Bucks County Herald

Former NFL player challenges students to pursue

After his presentation, NFL alumnus Lonnie Allgood chats with students at Delaware Valley Regional High School in Frenchtown, N.J.

Former NFL wide receiver Lonnie Allgood tackled the Delaware Valley Regional High School student body like a lineman, starting off by challenging the value of their smartphones, demanding, “Have you ever learned anything life-changing from your phone?”

In two talks in the auditorium on Wednesday, Nov. 22, he told the students to work hard, be punctual, show respect, be thankful, be humble, and listen to the right people. Despite his gruff, pugnacious delivery, dozens of students came forward afterward to shake his hand and thank him for coming.

Allgood played football for Syracuse University, the Cincinnati Bengals, the New Orleans Saints and the Buffalo Bills before his accumulated injuries retired him at age 28. Currently he lives in Somerset, N.J., and is CEO of the nonprofit Dreams for Kids.
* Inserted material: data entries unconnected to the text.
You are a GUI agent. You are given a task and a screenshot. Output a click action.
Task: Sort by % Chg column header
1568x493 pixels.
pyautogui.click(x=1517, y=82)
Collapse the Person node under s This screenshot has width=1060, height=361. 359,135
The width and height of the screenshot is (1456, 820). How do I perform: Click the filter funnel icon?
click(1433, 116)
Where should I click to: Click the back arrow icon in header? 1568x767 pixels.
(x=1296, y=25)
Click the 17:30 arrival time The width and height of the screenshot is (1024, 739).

“Lonnie Allgood’s message of personal responsibility was right on target,” said Principal Adrienne Olcott. “It was a message for kids struggling with adversity, and for kids who don’t know what real adversity is. He gave us all plenty to think about.”
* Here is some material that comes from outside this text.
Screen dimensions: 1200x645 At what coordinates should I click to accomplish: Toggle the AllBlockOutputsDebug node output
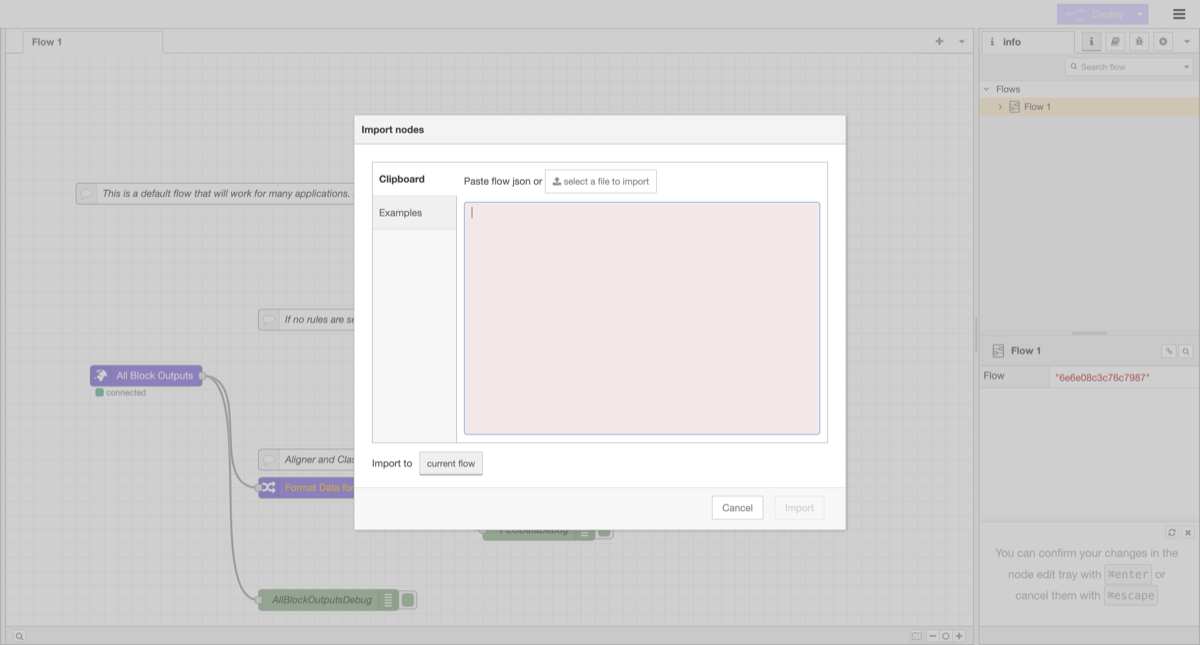[406, 599]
Allgood grew up on a farm in North Carolina, living in a two-bedroom house without plumbing. He said he had eight siblings and an off-premises father who was drunken and abusive. His father told him he was “worthless,” and his fiercely loving mother told him he was “born for greatness” – and had better behave accordingly. He chose to listen to his mother, and asked the students, “Who are you listening to?”

Allgood learned to “respect people’s time” in eighth grade when he was 13 minutes late for supper. His mother’s reprisals are still paying dividends; he showed up at Del Val at 8:30, when his first presentation was set for 10.

Also around eighth grade, a note home from his history teacher cost him a year of football. Education was his mother’s Plan A. She had little regard for football. Later on she told him prophetically that NFL stands for: Not For Long.

Allgood also shared his three-H credo: hard work; stay hungry for your dreams; stay humble – you’re not that good.

Other advice included:

“Do you know the difference between right and wrong? Then why are you still doing wrong?”

About student-on-student cruelty: “With the same mouth I can tear you down or lift you up … our words are powerful.”

On girls’ self-image issues: “It’s the biggest disease in this country.” Waving a magazine, he said you don’t have to look like cover girl Jennifer Aniston to be beautiful. (“I’m not worried about the guys; we all think we’re George Clooney.”)

On self-destruction: “Each one of us has a purpose and a gift. If you go off and not be here, a piece of the puzzle is missing.”

Moved by his experiences on recent church missions to the Dominican Republic on the island of Hispanola, Allgood told about a boy named Juan. The boy dreamed of going to the U.S. and learning to be a dentist, so he could come back and fix the sugar-cane rotted teeth of half-starved island kids. He’d swim here if he could, but he told Allgood, “There are too many sharks.”

Allgood asked the auditorium full of young Americans, “What’s keeping you from greatness?”

He will be back at Del Val in Frenchtown, N.J., on Feb. 24 to stage a basketball game between local teams and clean-living NFL players and NFL alumni. The event will benefit Del Val’s Project Graduation. More information will be released closer to the event.